Reaction to the “fiscal cliff” deal


Darryl Enriquez in the Waukesha Freeman (two quarters and its yours) reported the irate reaction on WTMJ-AM Wednesday from the talk show callers. James T Harris, filling in for Charlie Sykes, was stoking the fires. Many callers were irate with the Republican Party and the office holders who let them down.

Enriquez asked Don Taylor, the chairman of the Waukesha Republican Party, and me, your favorite conservative columnist, what we thought of Senator Ron Johnson and Congressman Paul Ryan voting for the bill. I told Enriquez,

“I’m not outraged or surprised,” Wigderson said of the budget deal, “and I don’t know what people thought would happen. There was an election in November and conservatives lost and they don’t have the Senate or the White House. Obama was elected on the promise of raising taxes, and the best Republicans can hope for is to minimize the damage.

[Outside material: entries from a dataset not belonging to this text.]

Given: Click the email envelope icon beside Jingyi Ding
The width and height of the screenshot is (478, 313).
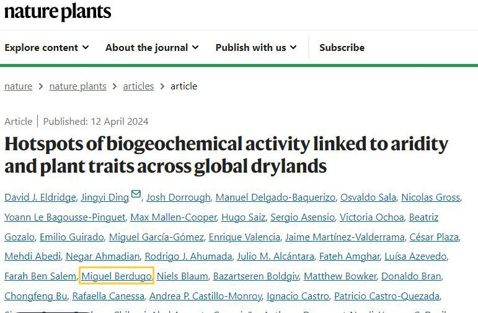Looking at the screenshot, I should tap(136, 196).
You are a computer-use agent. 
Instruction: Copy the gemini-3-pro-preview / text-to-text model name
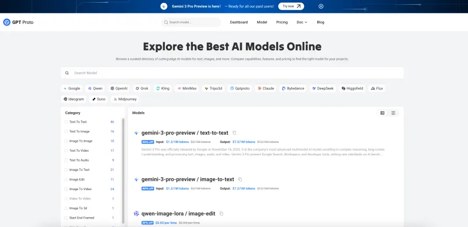(x=235, y=133)
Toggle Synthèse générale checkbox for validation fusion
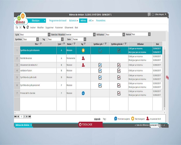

“There’s nothing conservative about taxes going up on everyone. I understand people’s anger but there was no alternative.”

Don Taylor told Enriquez,

“I would have voted along with Ryan and Johnson because we had no other reasonable choice,” Taylor said. “You have to play the hand dealt to you.

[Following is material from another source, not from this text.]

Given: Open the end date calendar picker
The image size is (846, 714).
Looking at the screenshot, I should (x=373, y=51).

“If the Republicans in the House had turned it back and voted it down, you can image the inflammatory rhetoric from our beloved president and his bully pulpit. We didn’t make any progress at all in reducing the deficit, but we did stop raising taxes to all.”’s Erick Erickson, who is usually good for faulty analysis on the right, was a little cranky at Johnson for his vote.

The only intent of the legislation, we now know from the White House, was to break the Republicans. The White House wanted to get the GOP to break their no tax pledge.

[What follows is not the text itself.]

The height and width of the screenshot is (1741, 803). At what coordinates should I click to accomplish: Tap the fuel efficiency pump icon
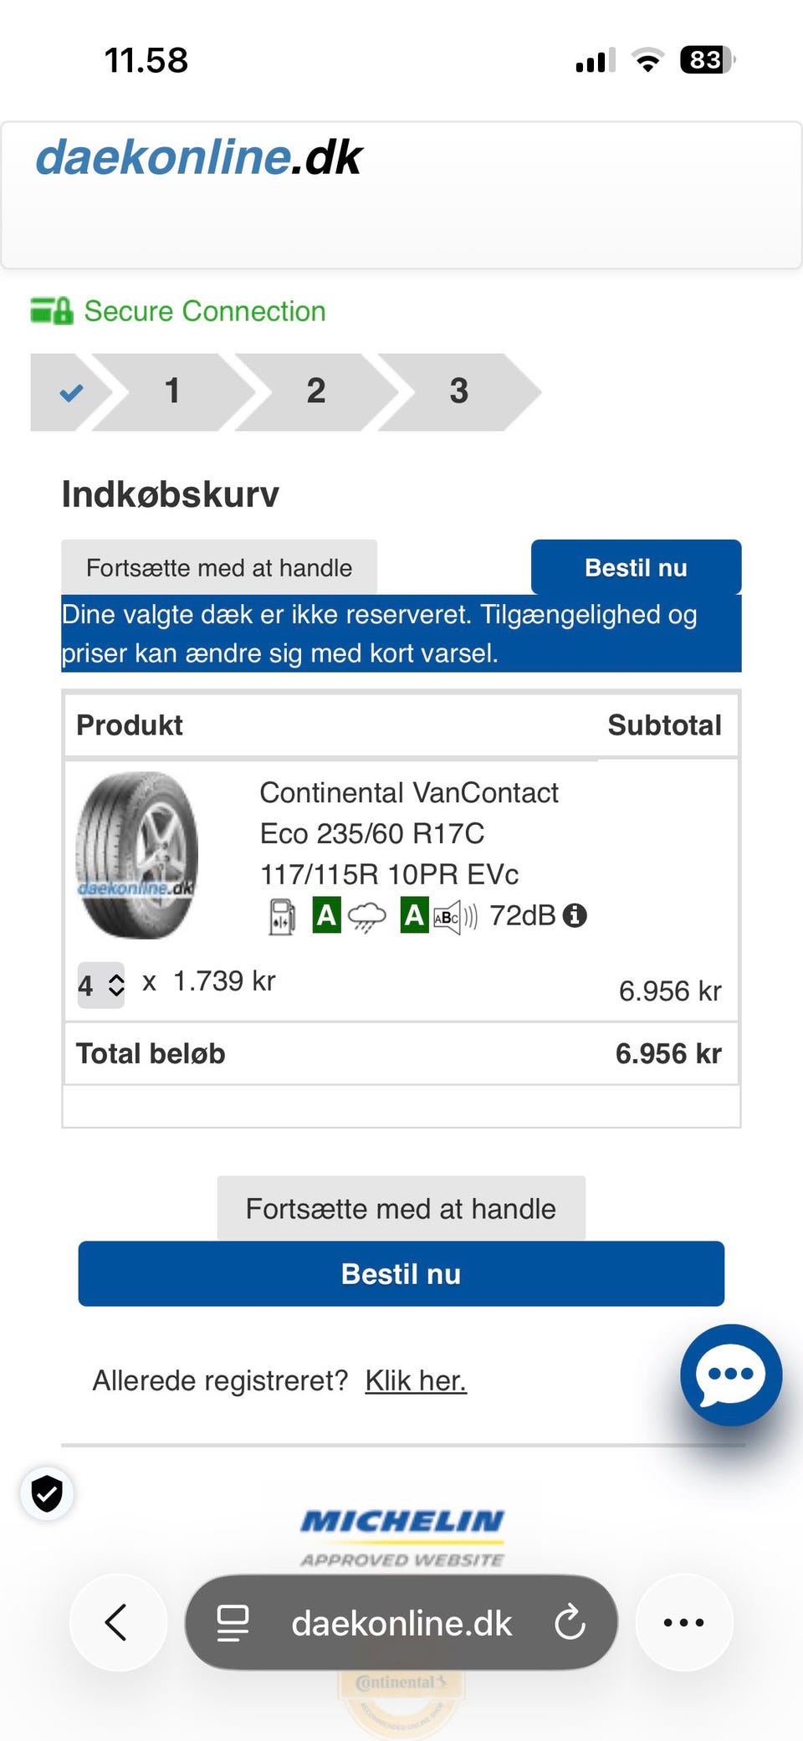282,916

Tom Coburn, Ron Johnson, and Pat Toomey were complicit in this.

Wow. Complicit.

Before calling them accomplices, Erickson wrote, “In fact, the Senate deal brings in less revenue than John Boehner’s Plan B, not that it was ever going to become law.” Okay, if “Plan B” couldn’t become law, then what deal did Erickson think Republicans were going to get by raising taxes on everybody? Sheldon J Plankton’s Plan Z? Maybe Erickson should ask Senator Mark Neumann?

Charlie Sykes has the official comment from Johnson, Ryan and Congressman Jim Sensenbrenner, as well as an interview with Ryan.

Ryan said that with President Barack Obama accomplishing his goal of taxing the wealthy, Congress can focus on spending cuts now.

“He can no longer claim, ‘I will start talking about spending cuts once we tax the rich,’” Ryan said of Obama.

“Now that the president got his tax increase, because current law automatically did that, there’s no excuse,” he said. “Now we can finally debate spending — clean and simple spending.”

The MacIver Institute has an interview with Johnson.

“I didn’t vote to increase anybody’s taxes. What I voted for was to prevent 98 to 99 percent of Americans having their taxes automatically increased,” he said.

Johnson said Republicans didn’t have many options going into the debate and got the best deal they could.

“Unfortunately we lost the November 6th election and President Obama made it loud and clear that he was demanding tax increases. We were in a position where we had no negotiating leverage whatsoever. So our role was, what can we do to limit the damage?” Johnson told MNS.

Johnson said the ball is now in the president’s court when it comes to solving the deficit.

“So, you got the revenue side of that balanced equation. Where’s the other side of that. What are your plans to address the other 95 percent of the deficit?” he said.

My column explaining the need to pass the “fiscal cliff” fix appeared in the Waukesha Freeman today.

My two previous columns on the “fiscal cliff,”  “Countdown to the Fiscal Cliff” and “Cliff Diving” appeared on the MacIver Institute website.